ABSTRACT

However, pioneers of pelvic endoscopy like Raoul Palmer3 in Europe and Edward Diamond4 in the USA continued to promote culdoscopy as the method of choice in at least one special application – the diagnosis of infertility, because it provides a closer, clearer, and more detailed view of the fallopian tubes, ovaries, and surrounding pelvic structures than laparoscopy. In 1978 Diamond4

published a personal series of 4000 outpatient procedures of diagnostic culdoscopy in infertility. The results were impressive, the complications mild, and the failure rate was very low. Fimbrial phimosis and perifimbrial adhesions were more readily detected.
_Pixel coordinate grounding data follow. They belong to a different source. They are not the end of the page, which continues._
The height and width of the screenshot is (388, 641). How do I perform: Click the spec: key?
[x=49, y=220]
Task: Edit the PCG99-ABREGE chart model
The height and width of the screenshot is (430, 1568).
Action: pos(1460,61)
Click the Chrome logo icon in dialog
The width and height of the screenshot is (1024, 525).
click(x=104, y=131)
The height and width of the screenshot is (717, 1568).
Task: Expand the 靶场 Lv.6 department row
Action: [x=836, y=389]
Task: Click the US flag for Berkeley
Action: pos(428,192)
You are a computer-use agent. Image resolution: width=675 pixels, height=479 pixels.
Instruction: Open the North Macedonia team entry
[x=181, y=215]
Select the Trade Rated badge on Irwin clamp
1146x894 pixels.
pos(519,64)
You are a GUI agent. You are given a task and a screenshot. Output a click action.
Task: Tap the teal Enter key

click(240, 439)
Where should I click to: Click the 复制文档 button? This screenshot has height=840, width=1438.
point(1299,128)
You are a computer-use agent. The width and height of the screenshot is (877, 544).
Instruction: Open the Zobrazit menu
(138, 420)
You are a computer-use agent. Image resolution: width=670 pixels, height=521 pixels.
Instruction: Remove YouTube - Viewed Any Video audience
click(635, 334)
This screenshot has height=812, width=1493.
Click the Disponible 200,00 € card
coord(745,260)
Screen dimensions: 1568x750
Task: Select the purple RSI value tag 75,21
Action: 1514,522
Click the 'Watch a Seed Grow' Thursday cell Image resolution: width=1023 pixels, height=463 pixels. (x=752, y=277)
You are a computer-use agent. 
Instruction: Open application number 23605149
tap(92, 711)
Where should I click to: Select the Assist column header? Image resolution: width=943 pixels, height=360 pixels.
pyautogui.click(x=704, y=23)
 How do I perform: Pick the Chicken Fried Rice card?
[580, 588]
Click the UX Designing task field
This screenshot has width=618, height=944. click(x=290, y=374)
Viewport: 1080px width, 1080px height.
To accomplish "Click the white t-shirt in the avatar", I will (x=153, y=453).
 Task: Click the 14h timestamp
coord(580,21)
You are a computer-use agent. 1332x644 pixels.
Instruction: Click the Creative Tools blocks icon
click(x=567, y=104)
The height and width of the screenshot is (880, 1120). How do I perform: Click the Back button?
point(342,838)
Endometriosis could be seen on all the surfaces of the ovary, the distal end of the tube, the lateral pelvic wall, the utero-ovarian and uterosacral ligaments, and even in locations revealed with difficulty or not at all by laparoscopy. In particular, culdoscopy revealed the fine, filmy adhesions that are only rarely picked up by laparoscopy but which may be responsible for a significant amount of ovarian and tubal malfunction. Diamond concluded that the use of diagnostic culdoscopy as an outpatient procedure provides a better access for the diagnosis and treatment of infertility, especially when the pathology is not extreme enough to warrant laparoscopy. His advice was that the technique should be returned to gynecologic training programs, and he concluded:

True, culdoscopy requires laboriously won special skills, but its advantage to patient and physician are well worth the trouble. Once mastered, culdoscopy equips the gynaecologic endoscopist with a rapid and minimally traumatic outpatient option that supplies rich information not only in the initial diagnosis of infertility but also in circumstances where laparoscopy might be inappropriate.